The disaster resilience scorecard is intended to enable cities to establish a baseline measurement of their current level of resilience, to identify priorities for investment and action and to track their progress in improving their disaster resilience over time. It consists of 85 disaster resilience evaluation criteria and focuses on the following aspects:
research, including evidence-based compilation and communication of threats and needed responses;
organization, including policy, planning, coordination and financing;
infrastructure, including critical and social infrastructure and systems and appropriate development;
response capability, including information provision and enhancing capacity;
environment, including maintaining and enhancing ecosystem services; and
recovery, including triage, support services and scenario planning.
Accordingly, the disaster resilience scorecard reviews policy and planning, engineering, informational, organizational, financial, social and environmental aspects of disaster resilience. Each of the criteria has a measurement scale of 0-5, whereby 5 is regarded as “good practice”.
A list of potential cities is being developed to test the scorecard and to support their disaster resilience planning.

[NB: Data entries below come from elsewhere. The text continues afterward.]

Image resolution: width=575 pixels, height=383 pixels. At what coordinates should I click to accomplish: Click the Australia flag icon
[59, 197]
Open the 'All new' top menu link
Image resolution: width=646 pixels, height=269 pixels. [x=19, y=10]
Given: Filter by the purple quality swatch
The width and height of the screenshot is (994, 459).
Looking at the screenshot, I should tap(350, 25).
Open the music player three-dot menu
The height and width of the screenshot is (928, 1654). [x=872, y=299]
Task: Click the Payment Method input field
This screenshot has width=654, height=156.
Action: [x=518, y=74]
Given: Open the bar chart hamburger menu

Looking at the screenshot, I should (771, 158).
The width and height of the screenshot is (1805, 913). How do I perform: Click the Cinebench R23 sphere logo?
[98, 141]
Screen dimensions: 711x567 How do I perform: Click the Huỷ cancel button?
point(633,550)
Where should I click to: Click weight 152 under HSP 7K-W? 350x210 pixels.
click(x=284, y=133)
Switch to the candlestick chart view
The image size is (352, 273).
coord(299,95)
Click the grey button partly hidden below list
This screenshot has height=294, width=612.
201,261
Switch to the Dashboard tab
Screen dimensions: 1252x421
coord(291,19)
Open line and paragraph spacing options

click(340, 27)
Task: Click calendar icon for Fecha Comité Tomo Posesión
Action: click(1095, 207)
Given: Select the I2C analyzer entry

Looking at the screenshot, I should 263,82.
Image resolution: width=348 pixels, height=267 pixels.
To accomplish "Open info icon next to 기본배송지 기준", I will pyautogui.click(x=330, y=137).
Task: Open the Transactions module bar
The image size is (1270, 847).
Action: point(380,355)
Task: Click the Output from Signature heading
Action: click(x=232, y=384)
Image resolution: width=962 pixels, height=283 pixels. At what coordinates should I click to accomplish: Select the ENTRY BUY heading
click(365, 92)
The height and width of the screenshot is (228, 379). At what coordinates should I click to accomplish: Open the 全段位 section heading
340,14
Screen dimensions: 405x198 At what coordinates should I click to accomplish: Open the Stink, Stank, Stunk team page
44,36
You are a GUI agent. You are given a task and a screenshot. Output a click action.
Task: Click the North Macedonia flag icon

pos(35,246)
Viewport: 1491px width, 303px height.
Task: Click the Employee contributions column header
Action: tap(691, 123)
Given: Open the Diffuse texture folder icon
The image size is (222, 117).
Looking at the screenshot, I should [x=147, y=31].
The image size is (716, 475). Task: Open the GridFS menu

The head of UNISDR, Margareta Wahlström, said: “More than half the world’s population now lives in urban centres, and how we manage urban risk will be a key element of the new global agreement on disaster risk reduction, which will be adopted next year and follow on from the existing Hyogo Framework for Action. Our objective is to help cities to plan and build for the future in a way that creates a safer environment for their citizens. I thank IBM and AECOM for their contributions to the cause of urban resilience. It is a good and concrete example of the public and private sectors working together, and we hope that cities will benefit from using this disaster resilience scorecard”.